GIVEN DATA: Begin

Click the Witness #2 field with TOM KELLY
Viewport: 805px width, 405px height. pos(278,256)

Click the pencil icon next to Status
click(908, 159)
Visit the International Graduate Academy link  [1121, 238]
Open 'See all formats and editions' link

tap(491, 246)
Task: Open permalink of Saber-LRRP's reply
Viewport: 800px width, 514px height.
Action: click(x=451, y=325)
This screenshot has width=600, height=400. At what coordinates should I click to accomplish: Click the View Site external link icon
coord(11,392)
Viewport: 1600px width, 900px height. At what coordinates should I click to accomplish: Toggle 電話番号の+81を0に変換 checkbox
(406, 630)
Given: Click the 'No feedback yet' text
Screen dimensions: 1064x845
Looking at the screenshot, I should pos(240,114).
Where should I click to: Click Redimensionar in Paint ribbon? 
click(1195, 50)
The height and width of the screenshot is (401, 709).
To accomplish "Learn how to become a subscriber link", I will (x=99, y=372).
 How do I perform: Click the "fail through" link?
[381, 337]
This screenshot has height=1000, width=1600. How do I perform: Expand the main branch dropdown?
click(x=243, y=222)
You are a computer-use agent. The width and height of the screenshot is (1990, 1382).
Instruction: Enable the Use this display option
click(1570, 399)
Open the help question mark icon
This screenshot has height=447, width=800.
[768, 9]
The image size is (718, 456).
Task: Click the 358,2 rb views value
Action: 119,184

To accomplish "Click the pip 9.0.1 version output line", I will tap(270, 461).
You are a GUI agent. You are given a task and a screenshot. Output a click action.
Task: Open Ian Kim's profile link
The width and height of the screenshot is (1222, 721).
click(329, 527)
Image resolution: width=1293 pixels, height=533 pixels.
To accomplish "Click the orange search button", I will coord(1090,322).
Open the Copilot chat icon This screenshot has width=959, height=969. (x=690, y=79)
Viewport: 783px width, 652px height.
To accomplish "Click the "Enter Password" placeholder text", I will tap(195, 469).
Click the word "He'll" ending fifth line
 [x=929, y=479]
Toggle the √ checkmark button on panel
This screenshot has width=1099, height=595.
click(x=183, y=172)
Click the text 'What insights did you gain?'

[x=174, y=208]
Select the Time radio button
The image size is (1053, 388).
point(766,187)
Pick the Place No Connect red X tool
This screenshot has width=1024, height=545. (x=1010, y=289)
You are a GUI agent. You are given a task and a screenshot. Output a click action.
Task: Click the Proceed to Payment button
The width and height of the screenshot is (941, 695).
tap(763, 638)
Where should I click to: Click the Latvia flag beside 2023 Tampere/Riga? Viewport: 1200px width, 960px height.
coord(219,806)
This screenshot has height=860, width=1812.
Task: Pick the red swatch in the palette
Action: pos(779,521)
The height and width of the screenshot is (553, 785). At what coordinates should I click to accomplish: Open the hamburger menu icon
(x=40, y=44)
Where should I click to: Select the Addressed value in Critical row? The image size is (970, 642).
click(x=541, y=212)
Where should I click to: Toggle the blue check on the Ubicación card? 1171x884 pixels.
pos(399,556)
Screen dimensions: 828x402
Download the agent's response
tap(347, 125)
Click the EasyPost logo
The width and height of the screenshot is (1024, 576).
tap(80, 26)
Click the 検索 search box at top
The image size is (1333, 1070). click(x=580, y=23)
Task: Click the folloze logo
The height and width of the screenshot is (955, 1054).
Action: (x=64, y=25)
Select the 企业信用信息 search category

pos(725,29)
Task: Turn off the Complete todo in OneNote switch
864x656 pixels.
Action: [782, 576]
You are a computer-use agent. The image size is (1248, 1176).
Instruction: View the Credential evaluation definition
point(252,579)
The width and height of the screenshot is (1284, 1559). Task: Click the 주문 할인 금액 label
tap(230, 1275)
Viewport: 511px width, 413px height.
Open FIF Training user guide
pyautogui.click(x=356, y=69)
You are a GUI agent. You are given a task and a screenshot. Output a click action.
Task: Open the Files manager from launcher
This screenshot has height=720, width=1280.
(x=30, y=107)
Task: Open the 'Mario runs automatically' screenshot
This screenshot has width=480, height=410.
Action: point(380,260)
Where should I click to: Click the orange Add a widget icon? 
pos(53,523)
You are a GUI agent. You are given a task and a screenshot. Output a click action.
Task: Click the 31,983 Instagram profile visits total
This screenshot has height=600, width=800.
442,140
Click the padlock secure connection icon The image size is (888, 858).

GIVEN DATA: End

Transcribe all of the data above, keeping each line exactly as it stands.

Click the Witness #2 field with TOM KELLY
Viewport: 805px width, 405px height. pos(278,256)

Click the pencil icon next to Status
click(908, 159)
Visit the International Graduate Academy link  [1121, 238]
Open 'See all formats and editions' link

tap(491, 246)
Task: Open permalink of Saber-LRRP's reply
Viewport: 800px width, 514px height.
Action: click(x=451, y=325)
This screenshot has width=600, height=400. At what coordinates should I click to accomplish: Click the View Site external link icon
coord(11,392)
Viewport: 1600px width, 900px height. At what coordinates should I click to accomplish: Toggle 電話番号の+81を0に変換 checkbox
(406, 630)
Given: Click the 'No feedback yet' text
Screen dimensions: 1064x845
Looking at the screenshot, I should pos(240,114).
Where should I click to: Click Redimensionar in Paint ribbon? 
click(1195, 50)
The height and width of the screenshot is (401, 709).
To accomplish "Learn how to become a subscriber link", I will (x=99, y=372).
 How do I perform: Click the "fail through" link?
[381, 337]
This screenshot has height=1000, width=1600. How do I perform: Expand the main branch dropdown?
click(x=243, y=222)
You are a computer-use agent. The width and height of the screenshot is (1990, 1382).
Instruction: Enable the Use this display option
click(1570, 399)
Open the help question mark icon
This screenshot has height=447, width=800.
[768, 9]
The image size is (718, 456).
Task: Click the 358,2 rb views value
Action: 119,184

To accomplish "Click the pip 9.0.1 version output line", I will tap(270, 461).
You are a GUI agent. You are given a task and a screenshot. Output a click action.
Task: Open Ian Kim's profile link
The width and height of the screenshot is (1222, 721).
click(329, 527)
Image resolution: width=1293 pixels, height=533 pixels.
To accomplish "Click the orange search button", I will coord(1090,322).
Open the Copilot chat icon This screenshot has width=959, height=969. (x=690, y=79)
Viewport: 783px width, 652px height.
To accomplish "Click the "Enter Password" placeholder text", I will tap(195, 469).
Click the word "He'll" ending fifth line
 [x=929, y=479]
Toggle the √ checkmark button on panel
This screenshot has width=1099, height=595.
click(x=183, y=172)
Click the text 'What insights did you gain?'

[x=174, y=208]
Select the Time radio button
The image size is (1053, 388).
point(766,187)
Pick the Place No Connect red X tool
This screenshot has width=1024, height=545. (x=1010, y=289)
You are a GUI agent. You are given a task and a screenshot. Output a click action.
Task: Click the Proceed to Payment button
The width and height of the screenshot is (941, 695).
tap(763, 638)
Where should I click to: Click the Latvia flag beside 2023 Tampere/Riga? Viewport: 1200px width, 960px height.
coord(219,806)
This screenshot has height=860, width=1812.
Task: Pick the red swatch in the palette
Action: pos(779,521)
The height and width of the screenshot is (553, 785). At what coordinates should I click to accomplish: Open the hamburger menu icon
(x=40, y=44)
Where should I click to: Select the Addressed value in Critical row? The image size is (970, 642).
click(x=541, y=212)
Where should I click to: Toggle the blue check on the Ubicación card? 1171x884 pixels.
pos(399,556)
Screen dimensions: 828x402
Download the agent's response
tap(347, 125)
Click the EasyPost logo
The width and height of the screenshot is (1024, 576).
tap(80, 26)
Click the 検索 search box at top
The image size is (1333, 1070). click(x=580, y=23)
Task: Click the folloze logo
The height and width of the screenshot is (955, 1054).
Action: (x=64, y=25)
Select the 企业信用信息 search category

pos(725,29)
Task: Turn off the Complete todo in OneNote switch
864x656 pixels.
Action: [782, 576]
You are a computer-use agent. The image size is (1248, 1176).
Instruction: View the Credential evaluation definition
point(252,579)
The width and height of the screenshot is (1284, 1559). Task: Click the 주문 할인 금액 label
tap(230, 1275)
Viewport: 511px width, 413px height.
Open FIF Training user guide
pyautogui.click(x=356, y=69)
You are a GUI agent. You are given a task and a screenshot. Output a click action.
Task: Open the Files manager from launcher
This screenshot has height=720, width=1280.
(x=30, y=107)
Task: Open the 'Mario runs automatically' screenshot
This screenshot has width=480, height=410.
Action: point(380,260)
Where should I click to: Click the orange Add a widget icon? 
pos(53,523)
You are a GUI agent. You are given a task and a screenshot. Output a click action.
Task: Click the 31,983 Instagram profile visits total
This screenshot has height=600, width=800.
442,140
Click the padlock secure connection icon The image size is (888, 858).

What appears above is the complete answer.